4. Listen and speak the language every day. This is the part where immersive language learning can be helpful. You need to develop a careful ear to recognize different sounds, because again, you no longer have the amazing infant sound sensor anymore. Listen to words that are difficult to distinguish, and imitate the sound as you listen.

5. Do it over and over again until the desired mastery is achieved.

The Korean can already hear the protests. Why does it have to rely on rote memorization so much? It sounds excruciating! Shouldn’t learning be fun? To those protests, the Korean has only this to say:

SUCK IT UP, YOU SOFT SACK OF SHIT!

Mind you, the Korean loves America. The Korean practically writes a love song to America every chance he has. But there are certain things about contemporary America drives the Korean crazy, and this is one of them: the idea that the process of learning is somehow supposed to be fun. Just drop it. Forget it. What is fun is the result of learning – the infinite amount of fun when you finally put the finished product to use.

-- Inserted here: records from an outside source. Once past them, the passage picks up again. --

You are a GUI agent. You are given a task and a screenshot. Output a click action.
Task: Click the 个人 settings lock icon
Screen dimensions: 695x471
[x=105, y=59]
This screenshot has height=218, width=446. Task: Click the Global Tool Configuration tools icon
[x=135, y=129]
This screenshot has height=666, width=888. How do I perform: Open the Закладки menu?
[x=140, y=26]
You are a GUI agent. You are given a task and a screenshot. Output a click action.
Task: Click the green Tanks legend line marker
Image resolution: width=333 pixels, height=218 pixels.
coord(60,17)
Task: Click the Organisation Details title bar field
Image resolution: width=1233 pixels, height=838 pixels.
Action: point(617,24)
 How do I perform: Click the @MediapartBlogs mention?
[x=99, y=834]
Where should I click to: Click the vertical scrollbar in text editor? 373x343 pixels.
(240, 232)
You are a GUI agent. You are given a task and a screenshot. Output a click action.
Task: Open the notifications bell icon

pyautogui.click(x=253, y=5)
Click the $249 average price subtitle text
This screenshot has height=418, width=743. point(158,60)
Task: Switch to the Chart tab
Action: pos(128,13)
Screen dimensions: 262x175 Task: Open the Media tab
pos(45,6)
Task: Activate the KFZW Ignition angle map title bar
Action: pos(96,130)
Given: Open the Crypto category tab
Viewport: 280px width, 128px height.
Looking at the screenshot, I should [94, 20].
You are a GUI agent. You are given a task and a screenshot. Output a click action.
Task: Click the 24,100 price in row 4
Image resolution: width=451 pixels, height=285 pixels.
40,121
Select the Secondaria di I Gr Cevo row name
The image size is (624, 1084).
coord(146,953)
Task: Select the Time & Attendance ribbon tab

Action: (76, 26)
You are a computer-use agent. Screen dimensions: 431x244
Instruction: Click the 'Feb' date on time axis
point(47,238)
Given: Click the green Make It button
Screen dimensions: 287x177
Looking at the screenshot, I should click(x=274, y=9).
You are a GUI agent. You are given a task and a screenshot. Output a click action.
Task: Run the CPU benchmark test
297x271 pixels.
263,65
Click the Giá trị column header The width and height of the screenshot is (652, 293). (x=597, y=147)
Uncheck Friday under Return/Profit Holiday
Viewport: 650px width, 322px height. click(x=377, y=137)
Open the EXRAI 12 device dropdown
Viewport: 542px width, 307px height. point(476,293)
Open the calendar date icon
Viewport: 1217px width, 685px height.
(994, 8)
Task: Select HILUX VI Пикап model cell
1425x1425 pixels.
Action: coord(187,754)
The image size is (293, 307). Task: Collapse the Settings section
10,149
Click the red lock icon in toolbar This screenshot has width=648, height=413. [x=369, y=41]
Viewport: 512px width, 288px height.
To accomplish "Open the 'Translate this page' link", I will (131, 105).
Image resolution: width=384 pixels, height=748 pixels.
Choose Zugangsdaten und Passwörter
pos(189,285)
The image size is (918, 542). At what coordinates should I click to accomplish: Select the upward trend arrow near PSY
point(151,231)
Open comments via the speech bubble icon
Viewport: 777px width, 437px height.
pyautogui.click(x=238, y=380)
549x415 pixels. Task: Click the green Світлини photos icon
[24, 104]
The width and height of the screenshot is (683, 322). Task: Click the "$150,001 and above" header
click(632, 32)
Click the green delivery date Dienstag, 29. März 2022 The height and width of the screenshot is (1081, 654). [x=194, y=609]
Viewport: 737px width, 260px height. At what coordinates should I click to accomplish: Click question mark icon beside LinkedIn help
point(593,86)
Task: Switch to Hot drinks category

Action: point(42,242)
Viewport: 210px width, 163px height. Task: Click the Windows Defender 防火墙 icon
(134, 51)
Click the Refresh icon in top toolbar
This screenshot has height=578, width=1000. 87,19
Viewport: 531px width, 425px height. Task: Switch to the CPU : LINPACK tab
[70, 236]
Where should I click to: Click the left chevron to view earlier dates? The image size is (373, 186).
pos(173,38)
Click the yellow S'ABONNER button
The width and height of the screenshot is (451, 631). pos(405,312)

And truly, that applies to second language acquisition as well as anything else. Your horizon will expand beyond the limit of your imagination. You will gain perspectives that you couldn’t have even dreamed of. Don’t be a whiny bitch. Your sacrifice will be worthwhile.

Another objection that will surely be raised is this: “Doesn’t the Korean’s method for the most part rely on rote memorization?” No, that’s not correct – the Korean’s method relies entirely on rote memorization. The Korean cannot see why “rote memorization” became a dirty word in education somehow. How else are you going to learn words and grammar? Again, high school seniors know as many as 120,000 words. Do you think you can learn 120,000 words in one or two years just by “surrounding yourself with the language”? Please.

Language learning is like dieting. There might be tons of advertisement about fast results and magic formulas, but at the end of the day, honest effort is the only thing that works. Only the undisciplined deludes herself into believing that some other magic might work. Want to lose weight? Eat healthier and exercise more. Want to master a second language? Memorize grammar and vocabulary. It is that simple.